Problem =
Write the entries again exactly, with no line missing.
+++
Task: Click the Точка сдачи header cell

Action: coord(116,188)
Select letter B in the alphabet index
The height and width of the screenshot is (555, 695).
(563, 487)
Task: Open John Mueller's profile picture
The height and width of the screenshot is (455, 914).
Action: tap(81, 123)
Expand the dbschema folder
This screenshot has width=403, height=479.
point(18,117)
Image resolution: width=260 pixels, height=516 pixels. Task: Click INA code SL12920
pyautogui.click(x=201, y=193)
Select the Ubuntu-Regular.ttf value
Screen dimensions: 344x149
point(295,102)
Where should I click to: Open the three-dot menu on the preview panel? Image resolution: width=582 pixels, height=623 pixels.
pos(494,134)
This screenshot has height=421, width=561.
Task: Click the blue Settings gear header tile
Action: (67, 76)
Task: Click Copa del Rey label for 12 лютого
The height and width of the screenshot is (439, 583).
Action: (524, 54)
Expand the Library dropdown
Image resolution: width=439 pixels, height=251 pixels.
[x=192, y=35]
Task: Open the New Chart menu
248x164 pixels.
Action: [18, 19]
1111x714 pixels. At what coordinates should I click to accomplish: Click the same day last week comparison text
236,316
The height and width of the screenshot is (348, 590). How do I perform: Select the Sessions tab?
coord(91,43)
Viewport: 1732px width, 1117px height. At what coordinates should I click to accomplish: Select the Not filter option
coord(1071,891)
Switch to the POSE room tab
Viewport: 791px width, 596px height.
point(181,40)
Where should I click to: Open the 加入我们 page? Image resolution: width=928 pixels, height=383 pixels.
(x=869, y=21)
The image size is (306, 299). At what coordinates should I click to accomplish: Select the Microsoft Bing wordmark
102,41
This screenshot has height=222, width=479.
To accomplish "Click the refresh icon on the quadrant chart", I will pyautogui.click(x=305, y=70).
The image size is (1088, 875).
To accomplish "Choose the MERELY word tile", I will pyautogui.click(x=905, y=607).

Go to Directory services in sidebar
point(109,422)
+++
Solution to the problem =
Task: Click the Точка сдачи header cell

Action: coord(116,188)
Select letter B in the alphabet index
The height and width of the screenshot is (555, 695).
(563, 487)
Task: Open John Mueller's profile picture
The height and width of the screenshot is (455, 914).
Action: tap(81, 123)
Expand the dbschema folder
This screenshot has width=403, height=479.
point(18,117)
Image resolution: width=260 pixels, height=516 pixels. Task: Click INA code SL12920
pyautogui.click(x=201, y=193)
Select the Ubuntu-Regular.ttf value
Screen dimensions: 344x149
point(295,102)
Where should I click to: Open the three-dot menu on the preview panel? Image resolution: width=582 pixels, height=623 pixels.
pos(494,134)
This screenshot has height=421, width=561.
Task: Click the blue Settings gear header tile
Action: (67, 76)
Task: Click Copa del Rey label for 12 лютого
The height and width of the screenshot is (439, 583).
Action: (524, 54)
Expand the Library dropdown
Image resolution: width=439 pixels, height=251 pixels.
[x=192, y=35]
Task: Open the New Chart menu
248x164 pixels.
Action: [18, 19]
1111x714 pixels. At what coordinates should I click to accomplish: Click the same day last week comparison text
236,316
The height and width of the screenshot is (348, 590). How do I perform: Select the Sessions tab?
coord(91,43)
Viewport: 1732px width, 1117px height. At what coordinates should I click to accomplish: Select the Not filter option
coord(1071,891)
Switch to the POSE room tab
Viewport: 791px width, 596px height.
point(181,40)
Where should I click to: Open the 加入我们 page? Image resolution: width=928 pixels, height=383 pixels.
(x=869, y=21)
The image size is (306, 299). At what coordinates should I click to accomplish: Select the Microsoft Bing wordmark
102,41
This screenshot has height=222, width=479.
To accomplish "Click the refresh icon on the quadrant chart", I will pyautogui.click(x=305, y=70).
The image size is (1088, 875).
To accomplish "Choose the MERELY word tile", I will pyautogui.click(x=905, y=607).

Go to Directory services in sidebar
point(109,422)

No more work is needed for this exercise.